Dataset entries
..........
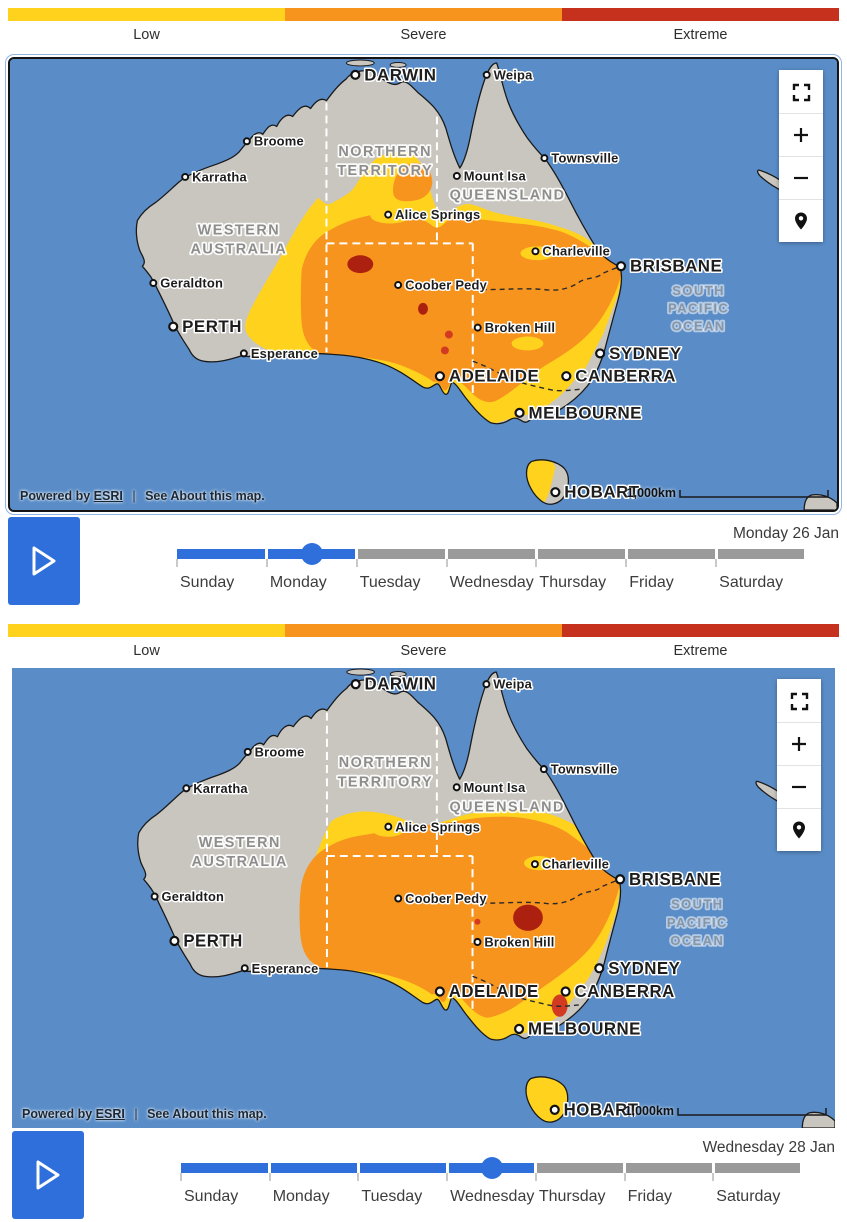 The image size is (847, 1222). I want to click on city-label: Broome, so click(279, 142).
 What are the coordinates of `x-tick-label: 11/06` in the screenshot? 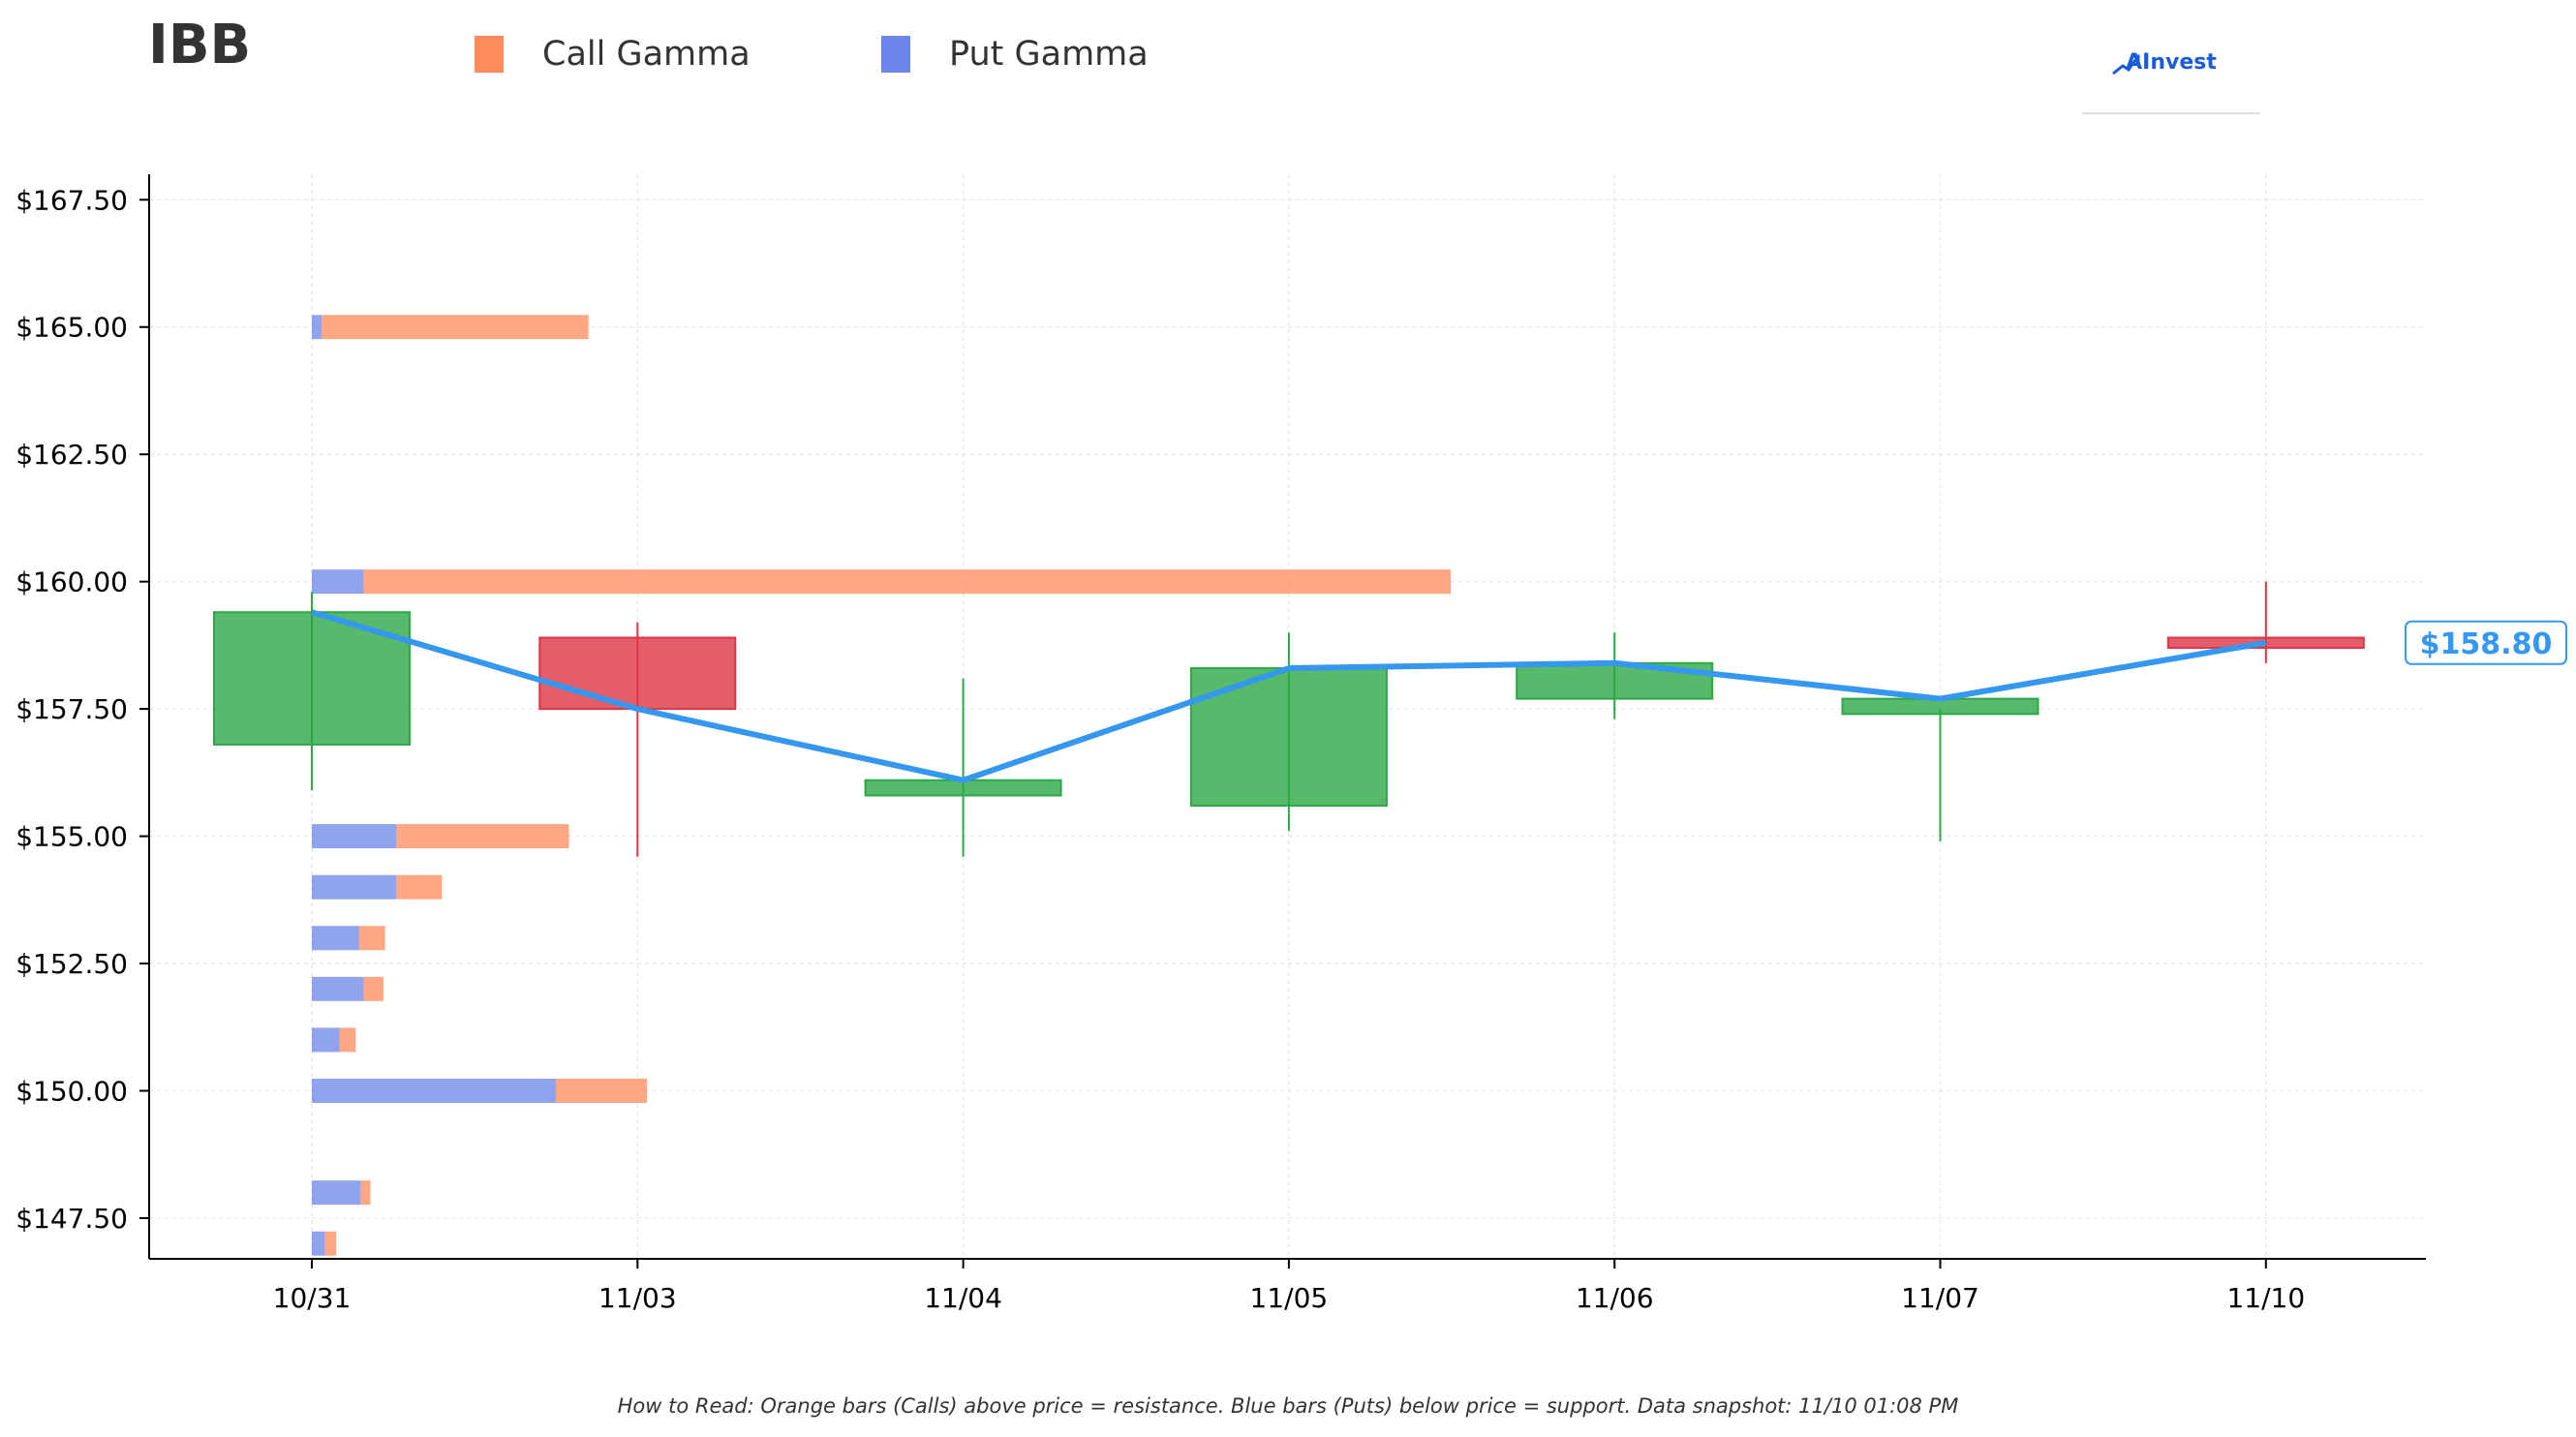 It's located at (1615, 1298).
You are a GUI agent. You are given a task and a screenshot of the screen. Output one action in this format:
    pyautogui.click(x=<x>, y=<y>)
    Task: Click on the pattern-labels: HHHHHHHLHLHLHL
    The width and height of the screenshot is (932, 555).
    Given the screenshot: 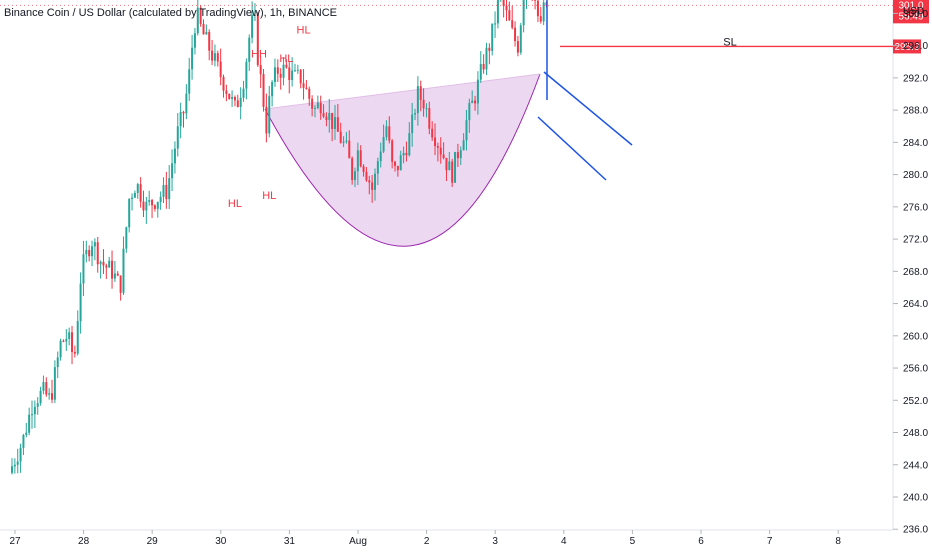 What is the action you would take?
    pyautogui.click(x=270, y=118)
    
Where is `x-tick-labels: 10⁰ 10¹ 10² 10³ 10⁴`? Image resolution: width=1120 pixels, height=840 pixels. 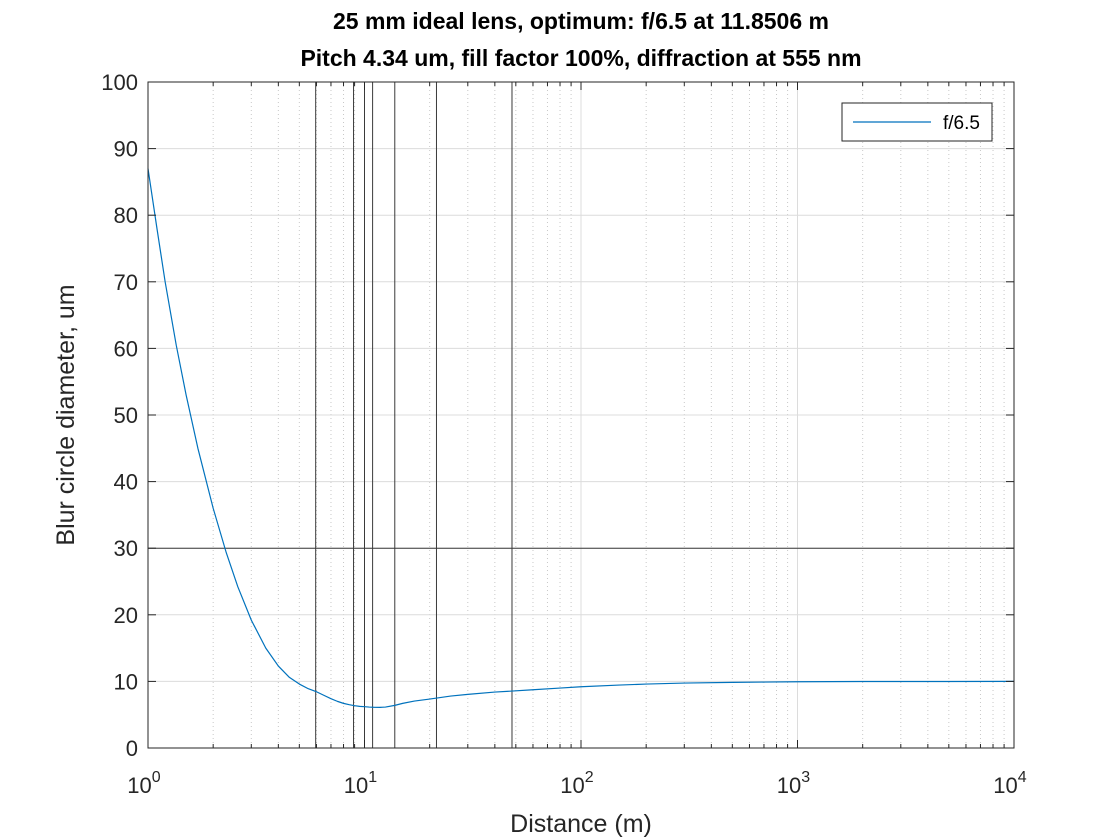
x-tick-labels: 10⁰ 10¹ 10² 10³ 10⁴ is located at coordinates (576, 784).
..........
Return the listing from the line with "pixels, height=840 pixels." to the end of the listing, copying every line exactly and leaving out the pictures.

Where is `x-tick-labels: 10⁰ 10¹ 10² 10³ 10⁴`? Image resolution: width=1120 pixels, height=840 pixels. 
x-tick-labels: 10⁰ 10¹ 10² 10³ 10⁴ is located at coordinates (576, 784).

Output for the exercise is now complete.